RT is not proprietary to Nvidia. Nvidia RTX was before RT became a feature set of DX12.


----------



## ARF (May 12, 2022)

MxPhenom 216 said:


> RT is not proprietary to Nvidia. Nvidia RTX was before RT became a feature set of DX12.



Okey, so nvidia rtx is proprietary, sorry for missing the "x" in the end..

AMD said that you can get your ray-tracing only in the cloud. Good luck!


----------



## Od1sseas (May 12, 2022)

ARF said:


> Okey, so nvidia rtx is proprietary, sorry for missing the "x" in the end..
> 
> AMD said that you can your ray-tracing only in the cloud. Good luck!
> 
> View attachment 247161


RTX is just a marketing term for Ray Tracing. Nothing proprietary


----------



## zx128k (May 12, 2022)

mouacyk said:


> So wtf is DL in DLSS these days?  Apparently AMD is doing it without any neural network shenanigans.


As per the while paper, "A Survey of Temporal Antialiasing Techniques"  Using , "8.3. Machine learning-based methods"



> Salvi [Sal17] enhances TAA image quality by using stochastic gradient descent (SGD) to learn optimal convolutional weights for computing the color extents used with neighborhood clamping and clipping methods (see Section 4.2). *Image quality can be further improved by abandoning engineered history rectification methods in favor of directly learning the rectification task. For instance, variance clipping can be replaced with a recurrent convolutional autoencoder which is jointly trained to hallucinate new samples and appropriately blend them with the history data [Sal17].*



Thus, DLSS uses a convolutional autoencoder for better quality output.  Tensor cores help reduce Challenges by providing more processing power.



> 6. Challenges
> Amortizing sampling and shading across multiple frames does sometimes lead to image quality defects. *Many of these problems are either due to limited computation budget* (e.g. imperfect resampling), or caused by the fundamental difficulty of lowering sampling rate on spatially complex, fast changing signals. In this section we review the common problems, their causes, and existing solutions.

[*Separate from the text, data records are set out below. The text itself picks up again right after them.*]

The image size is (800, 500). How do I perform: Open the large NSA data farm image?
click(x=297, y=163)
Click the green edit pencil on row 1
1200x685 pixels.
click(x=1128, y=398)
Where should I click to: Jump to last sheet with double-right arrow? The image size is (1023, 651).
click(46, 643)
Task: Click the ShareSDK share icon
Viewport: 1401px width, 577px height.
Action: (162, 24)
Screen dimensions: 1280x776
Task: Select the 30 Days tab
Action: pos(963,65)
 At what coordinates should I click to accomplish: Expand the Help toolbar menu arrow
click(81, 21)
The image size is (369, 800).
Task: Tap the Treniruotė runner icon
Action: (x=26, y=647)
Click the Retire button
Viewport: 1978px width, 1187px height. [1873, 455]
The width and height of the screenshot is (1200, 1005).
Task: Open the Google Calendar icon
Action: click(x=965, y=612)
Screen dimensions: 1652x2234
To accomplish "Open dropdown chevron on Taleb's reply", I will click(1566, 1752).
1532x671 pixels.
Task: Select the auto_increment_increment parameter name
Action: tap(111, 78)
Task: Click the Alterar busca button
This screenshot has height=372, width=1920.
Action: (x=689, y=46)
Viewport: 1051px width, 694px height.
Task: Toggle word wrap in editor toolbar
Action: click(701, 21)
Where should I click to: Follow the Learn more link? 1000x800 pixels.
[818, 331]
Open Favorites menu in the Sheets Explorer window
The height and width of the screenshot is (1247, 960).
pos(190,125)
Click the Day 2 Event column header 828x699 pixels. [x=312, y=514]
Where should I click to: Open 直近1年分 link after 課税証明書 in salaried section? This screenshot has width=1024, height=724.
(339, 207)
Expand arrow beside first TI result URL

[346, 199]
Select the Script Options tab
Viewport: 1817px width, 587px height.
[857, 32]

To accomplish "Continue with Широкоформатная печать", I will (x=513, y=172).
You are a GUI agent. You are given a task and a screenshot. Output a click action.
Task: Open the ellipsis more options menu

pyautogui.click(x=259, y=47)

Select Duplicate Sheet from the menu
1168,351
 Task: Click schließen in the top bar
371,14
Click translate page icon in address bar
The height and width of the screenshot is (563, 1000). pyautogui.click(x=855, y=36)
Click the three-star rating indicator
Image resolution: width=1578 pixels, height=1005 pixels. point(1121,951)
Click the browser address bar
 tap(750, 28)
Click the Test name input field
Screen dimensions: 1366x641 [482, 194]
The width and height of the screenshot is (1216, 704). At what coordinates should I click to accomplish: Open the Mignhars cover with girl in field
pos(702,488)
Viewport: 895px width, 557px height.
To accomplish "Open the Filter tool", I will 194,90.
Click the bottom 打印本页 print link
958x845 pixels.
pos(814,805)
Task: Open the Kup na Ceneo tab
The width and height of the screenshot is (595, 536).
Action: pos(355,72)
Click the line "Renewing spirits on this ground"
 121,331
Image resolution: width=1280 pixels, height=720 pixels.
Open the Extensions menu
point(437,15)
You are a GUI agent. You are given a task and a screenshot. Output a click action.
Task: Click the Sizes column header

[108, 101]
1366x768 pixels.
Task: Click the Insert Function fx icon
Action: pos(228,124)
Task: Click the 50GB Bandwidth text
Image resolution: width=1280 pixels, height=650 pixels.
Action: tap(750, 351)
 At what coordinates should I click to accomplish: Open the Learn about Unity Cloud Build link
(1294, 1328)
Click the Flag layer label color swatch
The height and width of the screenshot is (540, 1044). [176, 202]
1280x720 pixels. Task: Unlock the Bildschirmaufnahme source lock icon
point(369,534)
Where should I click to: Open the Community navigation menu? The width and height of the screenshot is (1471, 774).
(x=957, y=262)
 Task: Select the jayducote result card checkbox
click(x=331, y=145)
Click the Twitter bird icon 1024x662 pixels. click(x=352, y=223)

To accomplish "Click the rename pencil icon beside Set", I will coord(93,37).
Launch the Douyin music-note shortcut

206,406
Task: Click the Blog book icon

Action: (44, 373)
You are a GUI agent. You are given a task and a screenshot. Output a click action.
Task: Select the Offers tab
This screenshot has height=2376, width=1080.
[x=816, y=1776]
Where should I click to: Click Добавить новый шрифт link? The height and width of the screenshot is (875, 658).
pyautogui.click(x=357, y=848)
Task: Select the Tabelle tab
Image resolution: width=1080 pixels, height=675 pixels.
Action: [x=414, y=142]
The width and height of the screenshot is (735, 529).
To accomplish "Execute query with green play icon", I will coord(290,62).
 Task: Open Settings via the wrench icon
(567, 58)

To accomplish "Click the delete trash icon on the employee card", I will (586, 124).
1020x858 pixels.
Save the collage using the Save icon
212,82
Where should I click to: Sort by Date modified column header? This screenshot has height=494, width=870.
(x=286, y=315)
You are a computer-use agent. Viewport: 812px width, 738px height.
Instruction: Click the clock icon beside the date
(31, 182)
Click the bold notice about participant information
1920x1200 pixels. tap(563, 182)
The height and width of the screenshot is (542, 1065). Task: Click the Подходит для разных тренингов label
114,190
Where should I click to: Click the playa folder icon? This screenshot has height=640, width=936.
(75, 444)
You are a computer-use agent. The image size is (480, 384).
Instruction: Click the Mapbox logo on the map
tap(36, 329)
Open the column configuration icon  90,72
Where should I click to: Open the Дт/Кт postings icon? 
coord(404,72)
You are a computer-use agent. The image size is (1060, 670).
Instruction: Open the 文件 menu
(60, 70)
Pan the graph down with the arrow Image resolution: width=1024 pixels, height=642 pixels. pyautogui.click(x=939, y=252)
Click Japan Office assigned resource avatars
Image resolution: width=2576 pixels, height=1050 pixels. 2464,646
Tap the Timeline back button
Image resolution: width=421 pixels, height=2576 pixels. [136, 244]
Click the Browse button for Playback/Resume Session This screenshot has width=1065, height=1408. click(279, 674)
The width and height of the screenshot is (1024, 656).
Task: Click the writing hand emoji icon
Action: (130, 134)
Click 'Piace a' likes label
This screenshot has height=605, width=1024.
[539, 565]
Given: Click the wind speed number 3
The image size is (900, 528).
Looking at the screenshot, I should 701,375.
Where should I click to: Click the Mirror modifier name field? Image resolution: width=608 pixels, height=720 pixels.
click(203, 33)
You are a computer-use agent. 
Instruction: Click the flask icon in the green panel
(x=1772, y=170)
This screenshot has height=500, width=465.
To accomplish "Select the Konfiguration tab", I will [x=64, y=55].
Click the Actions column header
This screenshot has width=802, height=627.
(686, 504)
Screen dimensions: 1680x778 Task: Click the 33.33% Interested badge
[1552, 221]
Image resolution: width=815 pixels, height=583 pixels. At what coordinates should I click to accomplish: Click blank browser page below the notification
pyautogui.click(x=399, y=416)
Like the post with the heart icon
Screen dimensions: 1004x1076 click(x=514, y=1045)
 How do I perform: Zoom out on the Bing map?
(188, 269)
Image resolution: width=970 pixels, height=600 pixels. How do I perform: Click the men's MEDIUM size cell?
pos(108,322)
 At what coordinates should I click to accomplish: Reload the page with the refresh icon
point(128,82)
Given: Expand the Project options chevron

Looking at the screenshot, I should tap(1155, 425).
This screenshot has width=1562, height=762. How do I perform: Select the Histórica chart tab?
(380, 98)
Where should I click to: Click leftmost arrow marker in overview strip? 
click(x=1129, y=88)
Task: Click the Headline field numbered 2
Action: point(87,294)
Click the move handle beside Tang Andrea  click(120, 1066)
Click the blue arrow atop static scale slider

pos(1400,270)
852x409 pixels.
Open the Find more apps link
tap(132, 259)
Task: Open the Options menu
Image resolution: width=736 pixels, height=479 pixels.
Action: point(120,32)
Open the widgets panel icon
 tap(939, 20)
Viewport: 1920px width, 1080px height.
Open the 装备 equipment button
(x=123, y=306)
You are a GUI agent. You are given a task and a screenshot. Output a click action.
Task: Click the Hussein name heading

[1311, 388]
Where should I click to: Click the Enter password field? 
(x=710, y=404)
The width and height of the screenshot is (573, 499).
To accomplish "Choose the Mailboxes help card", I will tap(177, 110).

Tensor cores increase the computational budget and the convolutional autoencoder helps with the second part which is the lowering sample rate by hallucinating new samples.

You can process ML tasks in any way you like but real-time puts a limit on how long you can process the image.  This can reduce quality if there is not enough processing power.  Tensor cores are faster at this task than normal cores, they execute within one clock cycle.  Thus you can drop back to normal processing but as Intel states for their DP4 version of XeSS, both quality and performance is reduced when compare their xmx(Intel tensor cores) version.


----------



## ARF (May 12, 2022)

Od1sseas said:


> RTX is just a marketing term for Ray Tracing. Nothing proprietary



It is proprietary, though..



> *Nvidia GeForce RTX* (Ray Tracing Texel eXtreme)





> RTX runs on Nvidia Volta-, Turing- and Ampere-based GPUs, specifically utilizing the Tensor cores (and new RT cores on Turing and successors) on the architectures for ray-tracing acceleration.



Nvidia RTX - Wikipedia


----------



## zx128k (May 12, 2022)

ARF said:


> It is proprietary, though..
> 
> 
> 
> ...


DX12u and DXR are proprietary to microsoft.  They are the standard both AMD and nvidia must follow.  RT, ML and DirectStorage are covered in this standard. There is no point to be made here.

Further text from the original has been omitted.